L’une des propositions de la tétranormalisation est de constater que les normes, quel que soit leur domaine d’application, ont des conséquences paradoxales. D’un côté, elles créent de la sécurité et réduisent l’incertitude, de l’autre, elles peuvent être sources de perturbations dans les organisations.

 

  • Méthodologie

La recherche-accompagnement qui a été la méthodologie retenue par les chercheurs de cette étude, nécessite des observations longitudinales de terrain, avec une présence partielle, d’une part, et une situation d’interactivité avec les acteurs, d’autre part, remplissant ainsi les principaux critères de l’étude.

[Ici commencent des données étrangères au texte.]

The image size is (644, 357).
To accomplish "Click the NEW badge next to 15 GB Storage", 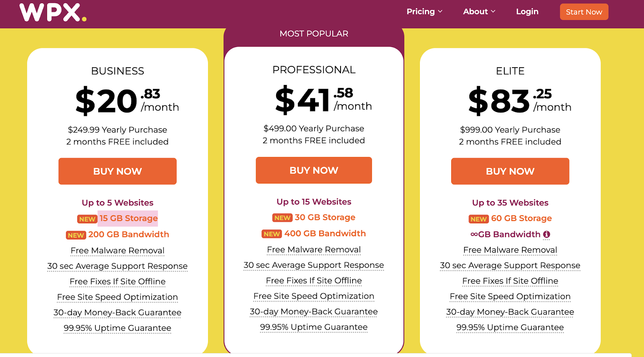I will tap(87, 219).

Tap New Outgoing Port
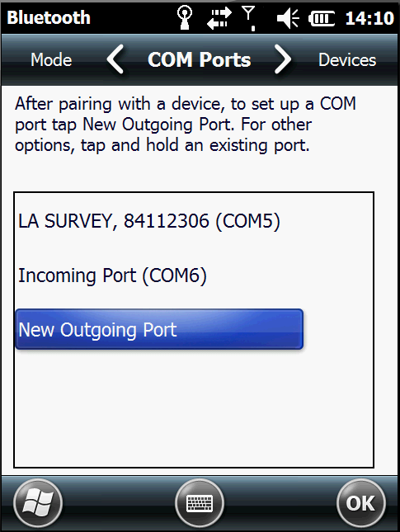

Pour recontextualiser un peu les choses, l’étude s’est déroulée en deux phases (une phase d’observation et une autre d’échanges sous forme d’entretiens) et a eu lieu sur une période de dix-neuf mois, plus précisément de juin 2014 à décembre 2015. Son objectif était de comprendre comment la réglementation Bâle III a été mise en place au sein de l’établissement mutualiste sur lequel l’étude s’appuie.

 

  • Discussions et développements

L’étude menée dans cette article a permis de souligner l’importance de la gestion des contraintes normatives dans le cadre de la mise en place de la réglementation Bâle III. Cependant l’étude présente certaines limites liées à la période d’observation. Celle-ci correspond à l’entrée en vigueur du premier ratio, trop prématurée pour analyser l’arbitrage qui aurait pu être fait par l’établissement sur les différents ratios à respecter.

 

Résultats:

Les résultats soulignent le caractère contraignant de la réglementation au sein de l’établissement bancaire mutualiste, d’autant plus que le respect des ratios représente de véritables enjeux stratégiques, laissant peu de place à l’arbitrage. En nous basant sur l’analyse des facteurs clés de succès d’une gestion efficiente des normes, tels que présentés par la théorie de la tétra normalisation, nous observons une véritable implication de la direction dans l’orchestration de la réglementation qui a nécessité la mise en place d’une ingénierie normative adaptée.

Les résultats issus de cette recherche montrent bien que de nombreux changements sont observés essentiellement au niveau de l’organisation, guidés par l’obligation de piloter la liquidité à court terme.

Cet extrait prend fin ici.